┏━━

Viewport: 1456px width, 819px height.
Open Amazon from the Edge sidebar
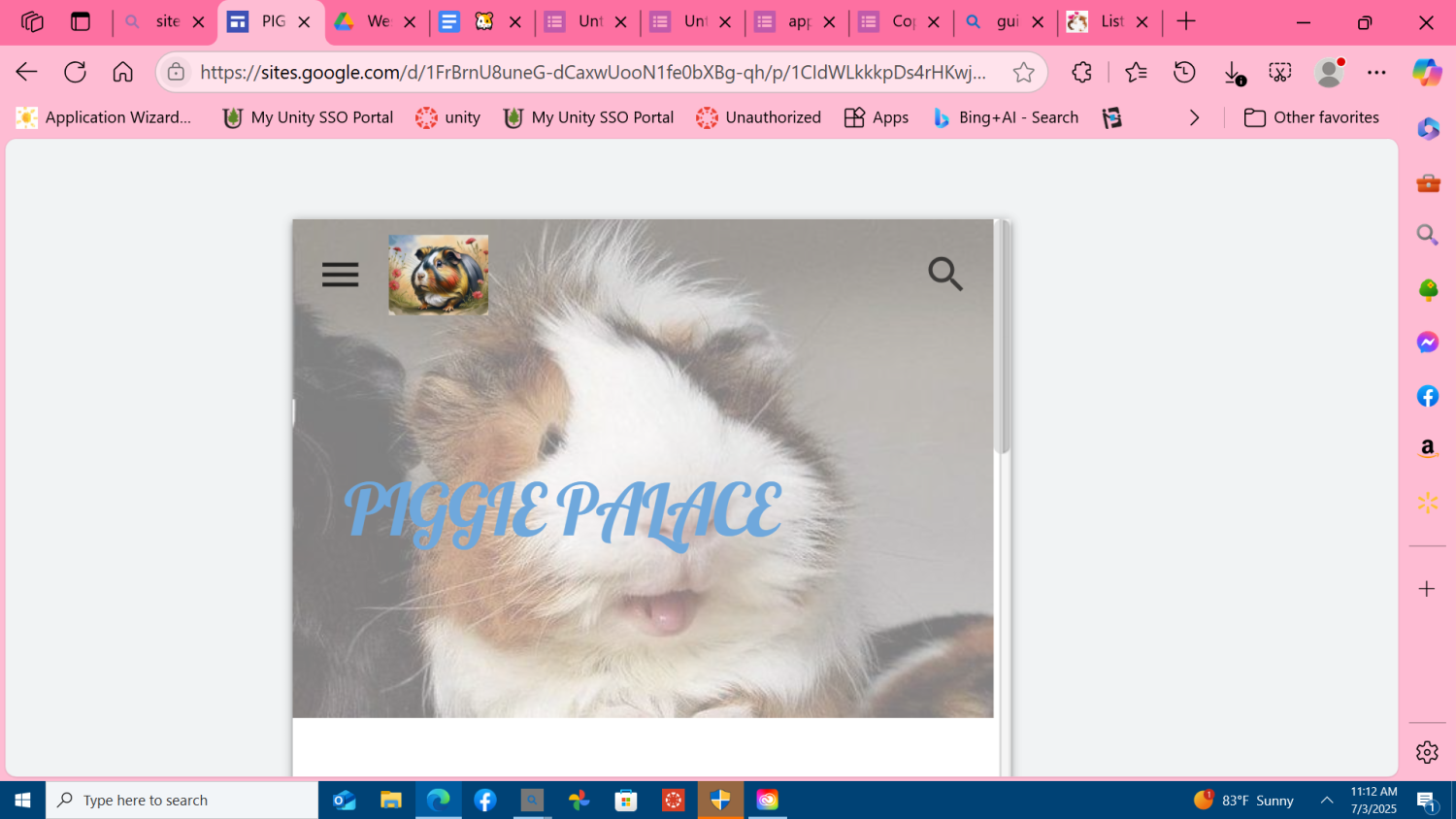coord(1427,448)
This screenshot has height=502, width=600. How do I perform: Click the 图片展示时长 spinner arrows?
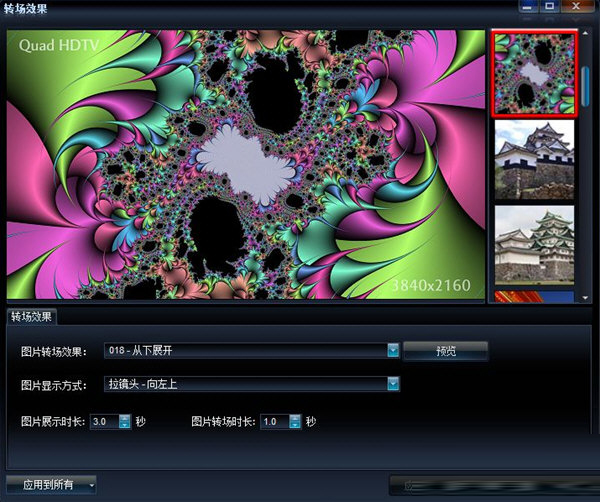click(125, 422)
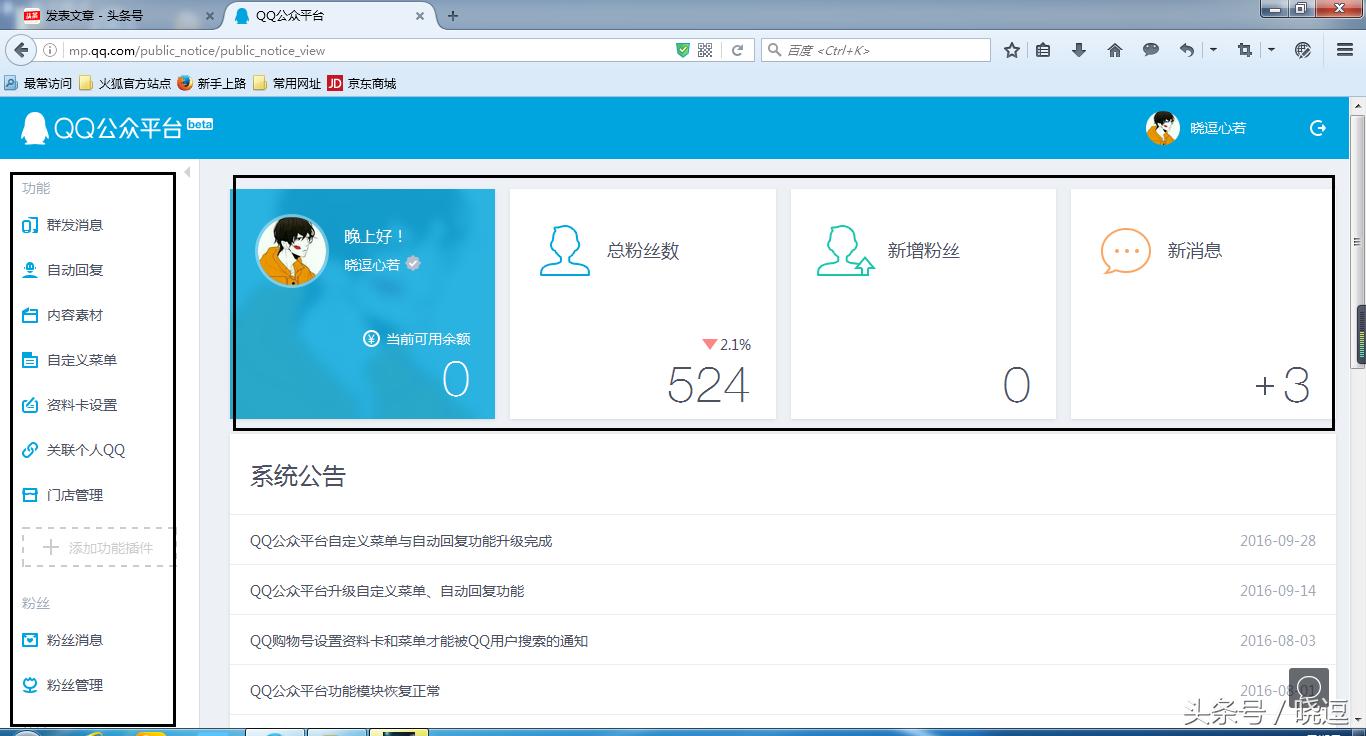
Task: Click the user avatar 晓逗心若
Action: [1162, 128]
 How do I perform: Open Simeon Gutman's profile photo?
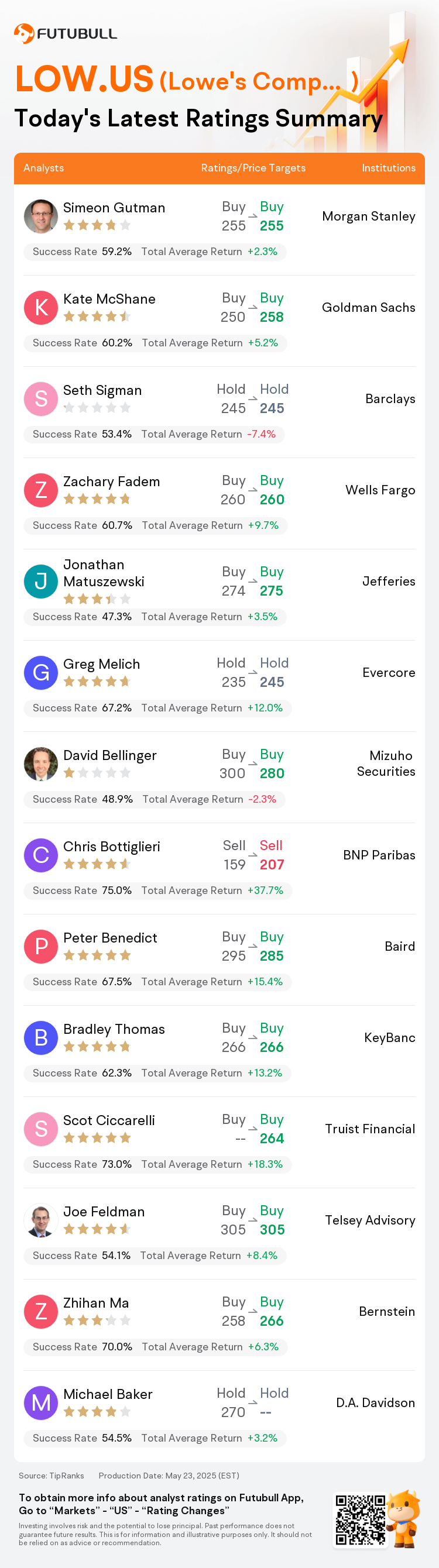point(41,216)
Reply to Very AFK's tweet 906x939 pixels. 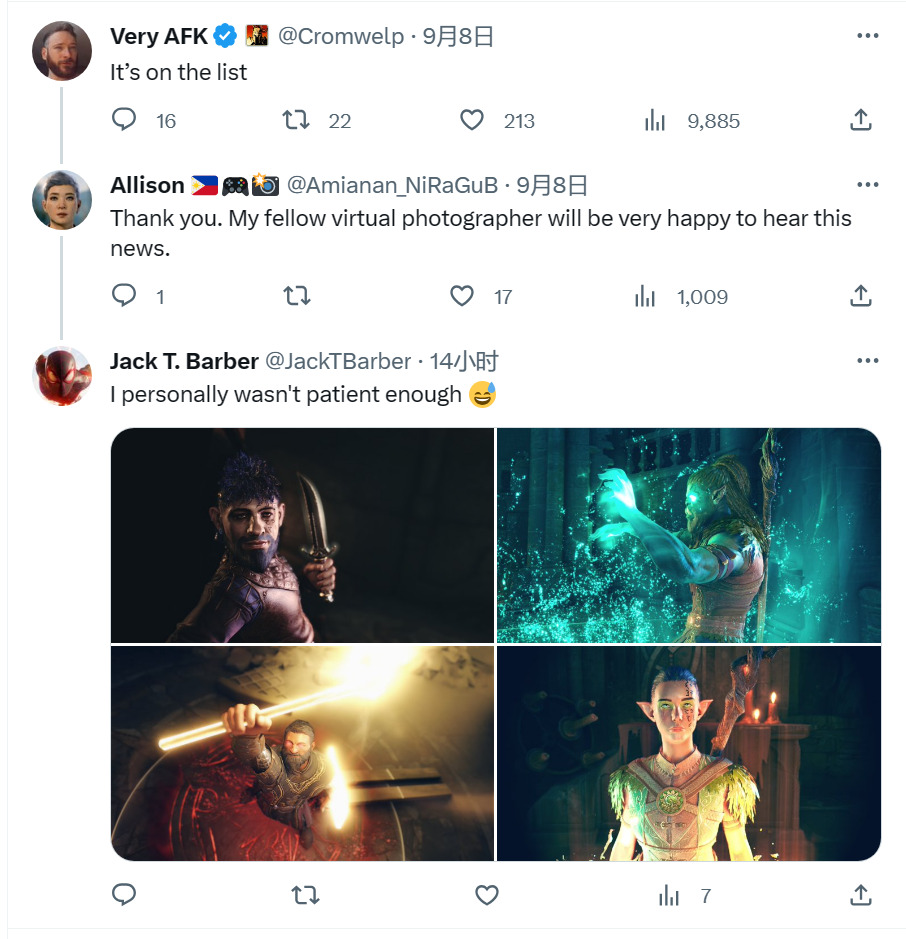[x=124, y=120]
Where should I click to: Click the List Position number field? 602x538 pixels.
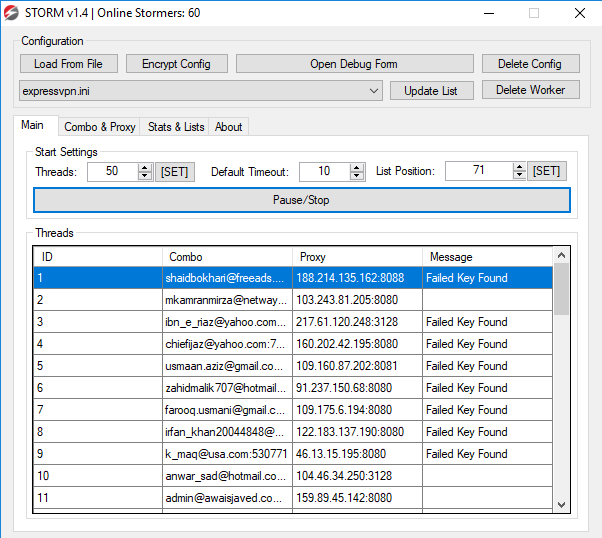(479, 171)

┗━━

Work to be completed:
Return, exactly as they appear, the lines from the line containing "Where should I" through the end of the records above, both ends included, without pictures.

Response area:
Where should I click to: Click the List Position number field? 602x538 pixels.
(479, 171)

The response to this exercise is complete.